══ Data for this exercise
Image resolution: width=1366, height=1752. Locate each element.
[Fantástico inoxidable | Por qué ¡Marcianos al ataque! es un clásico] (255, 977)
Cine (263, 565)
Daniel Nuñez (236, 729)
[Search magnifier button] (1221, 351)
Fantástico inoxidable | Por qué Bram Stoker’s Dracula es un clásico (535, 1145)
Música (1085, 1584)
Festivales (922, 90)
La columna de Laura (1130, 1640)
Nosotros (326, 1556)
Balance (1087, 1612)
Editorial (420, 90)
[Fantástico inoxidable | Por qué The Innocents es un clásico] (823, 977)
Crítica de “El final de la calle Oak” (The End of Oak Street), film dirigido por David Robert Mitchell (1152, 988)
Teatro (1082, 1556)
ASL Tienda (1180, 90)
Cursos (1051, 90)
════
# [Work task]
All of the data is to be written out again, word for word.

# [Result for this exercise]
Image resolution: width=1366, height=1752. Locate each element.
[Fantástico inoxidable | Por qué ¡Marcianos al ataque! es un clásico] (255, 977)
Cine (263, 565)
Daniel Nuñez (236, 729)
[Search magnifier button] (1221, 351)
Fantástico inoxidable | Por qué Bram Stoker’s Dracula es un clásico (535, 1145)
Música (1085, 1584)
Festivales (922, 90)
La columna de Laura (1130, 1640)
Nosotros (326, 1556)
Balance (1087, 1612)
Editorial (420, 90)
[Fantástico inoxidable | Por qué The Innocents es un clásico] (823, 977)
Crítica de “El final de la calle Oak” (The End of Oak Street), film dirigido por David Robert Mitchell (1152, 988)
Teatro (1082, 1556)
ASL Tienda (1180, 90)
Cursos (1051, 90)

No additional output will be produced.